There are many possible etiologies for both recurrent and sporadic pregnancy loss. The most common by far are genetic abnormalities (accounting for >50% of cases). Genetic abnormalities can reflect whole-chromosome abnormalities (trisomy, monosomy, triploidy, etc.), partial-chromosome abnormalities (eg, macro- and microdeletions and insertions, unbalanced translocations), single-gene disorders affecting exons, introns, and promoter regions, as well as micro-RNA defects and changes in gene function reflecting epigenetic changes.
Other putative causes of RPL include disorders of thrombosis and hemostasis, uterine anomalies, immunologic disease, endocrine diseases, infectious etiologies, and other factors including environmental influences such as cigarette smoking.3,4 The causes and workup of RPL differ widely depending on the gestational age of the loss.
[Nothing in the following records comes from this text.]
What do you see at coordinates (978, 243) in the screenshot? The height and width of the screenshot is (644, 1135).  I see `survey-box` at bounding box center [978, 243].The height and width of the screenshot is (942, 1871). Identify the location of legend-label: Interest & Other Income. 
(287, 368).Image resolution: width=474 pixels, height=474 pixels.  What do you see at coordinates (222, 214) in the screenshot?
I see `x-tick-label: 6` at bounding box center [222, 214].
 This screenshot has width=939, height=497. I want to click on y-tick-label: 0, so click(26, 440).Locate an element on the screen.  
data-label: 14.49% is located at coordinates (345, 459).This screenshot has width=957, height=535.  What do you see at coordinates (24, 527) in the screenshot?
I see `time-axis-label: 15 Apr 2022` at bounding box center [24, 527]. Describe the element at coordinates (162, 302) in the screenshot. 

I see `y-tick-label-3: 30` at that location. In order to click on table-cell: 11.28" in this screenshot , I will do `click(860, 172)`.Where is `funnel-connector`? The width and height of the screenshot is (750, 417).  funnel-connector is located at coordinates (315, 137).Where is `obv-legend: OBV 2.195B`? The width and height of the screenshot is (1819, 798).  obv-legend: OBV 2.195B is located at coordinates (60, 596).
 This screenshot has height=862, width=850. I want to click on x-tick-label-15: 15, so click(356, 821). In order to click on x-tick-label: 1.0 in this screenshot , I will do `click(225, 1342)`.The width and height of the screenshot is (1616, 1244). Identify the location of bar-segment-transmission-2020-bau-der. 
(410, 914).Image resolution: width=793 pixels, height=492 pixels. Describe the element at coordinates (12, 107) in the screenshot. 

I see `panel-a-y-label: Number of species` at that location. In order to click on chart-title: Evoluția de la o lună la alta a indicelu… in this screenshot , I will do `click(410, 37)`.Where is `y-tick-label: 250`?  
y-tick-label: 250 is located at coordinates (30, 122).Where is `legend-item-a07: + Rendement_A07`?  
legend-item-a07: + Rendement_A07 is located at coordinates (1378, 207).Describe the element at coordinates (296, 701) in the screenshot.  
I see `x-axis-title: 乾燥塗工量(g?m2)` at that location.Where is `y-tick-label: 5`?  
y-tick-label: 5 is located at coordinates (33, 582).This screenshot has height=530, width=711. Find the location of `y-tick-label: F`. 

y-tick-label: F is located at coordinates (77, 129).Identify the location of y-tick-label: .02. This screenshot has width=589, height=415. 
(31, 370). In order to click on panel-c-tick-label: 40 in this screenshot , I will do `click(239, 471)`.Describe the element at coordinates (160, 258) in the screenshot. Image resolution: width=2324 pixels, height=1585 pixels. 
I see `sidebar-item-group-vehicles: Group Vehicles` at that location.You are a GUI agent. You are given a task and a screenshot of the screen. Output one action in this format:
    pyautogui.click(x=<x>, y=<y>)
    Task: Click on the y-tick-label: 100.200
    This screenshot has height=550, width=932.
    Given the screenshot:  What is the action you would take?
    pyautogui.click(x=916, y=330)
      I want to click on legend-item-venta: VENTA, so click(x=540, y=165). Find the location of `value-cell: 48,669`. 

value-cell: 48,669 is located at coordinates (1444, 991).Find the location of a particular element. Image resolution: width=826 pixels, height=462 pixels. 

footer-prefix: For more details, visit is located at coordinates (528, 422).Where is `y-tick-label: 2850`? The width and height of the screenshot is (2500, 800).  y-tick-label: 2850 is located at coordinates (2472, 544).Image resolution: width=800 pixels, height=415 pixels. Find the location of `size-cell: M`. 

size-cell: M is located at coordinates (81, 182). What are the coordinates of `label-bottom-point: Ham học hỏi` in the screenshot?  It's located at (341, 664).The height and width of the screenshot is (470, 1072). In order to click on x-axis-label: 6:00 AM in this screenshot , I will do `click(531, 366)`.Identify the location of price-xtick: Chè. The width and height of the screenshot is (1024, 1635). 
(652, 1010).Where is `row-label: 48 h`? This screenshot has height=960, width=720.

Thus, it is helpful to consider losses as pre-embryonic (“chemical pregnancy” or anembryonic gestation detected by ultrasound), embryonic (<10 weeks’ gestation), or fetal (10 or more weeks’ gestation).5
The goal of this article is to provide a thorough but concise understanding of the etiologies of pregnancy loss, and strategies for evidence-based workup and treatment of couples with a diagnosis of RPL.
Cytogenetic abnormalities such as trisomy, monosomy, and polyploidy are noted in 50%–60% of specimens obtained from first-trimester pregnancy losses.2,3 Some suspect the rate may be even higher, given the challenges of separating maternal decidua from products of conception, particularly at the earliest gestational ages.6,7 If there is maternal cell contamination, the euploid maternal cells can outgrow the aneuploid fetal cells in culture and the resulting 46, XX karyotype will reflect the maternal genotype, not that of the conceptus. This challenge can be overcome by using microarray rather than traditional karyotype, since microarray does not rely on cell culture.8-10 It is well established that the rates of aneuploidy increase with increasing maternal age.2,11 Observational studies have shown that increased consumption of folic acid in the periconceptional period may reduce this risk.12,13
Rates of whole chromosome abnormalities seen in pre-embryonic and embryonic gestations are listed in Table 1. The most common autosomal trisomy in early abortus specimens is trisomy 16. Chromosomal abnormalities have been reported as many as 90% of anembryonic gestations; this number decreases to 50% in the embryonic period, and to 30% in the early fetal period. Approximately 6%–12% of stillbirths beyond 20 weeks are associated with chromosomal abnormalities. At later gestational ages, the most common aneuploidies are trisomies 21, 18, and 13.2
Another cytogenetic abnormality associated with RPL is an unbalanced translocation. Approximately 3%–5% of couples with RPL will have one partner with an unbalanced translocation. This would be expected to lead to unbalanced translocation in up to 50% of offspring, leading to an increased risk of loss (Figure 1).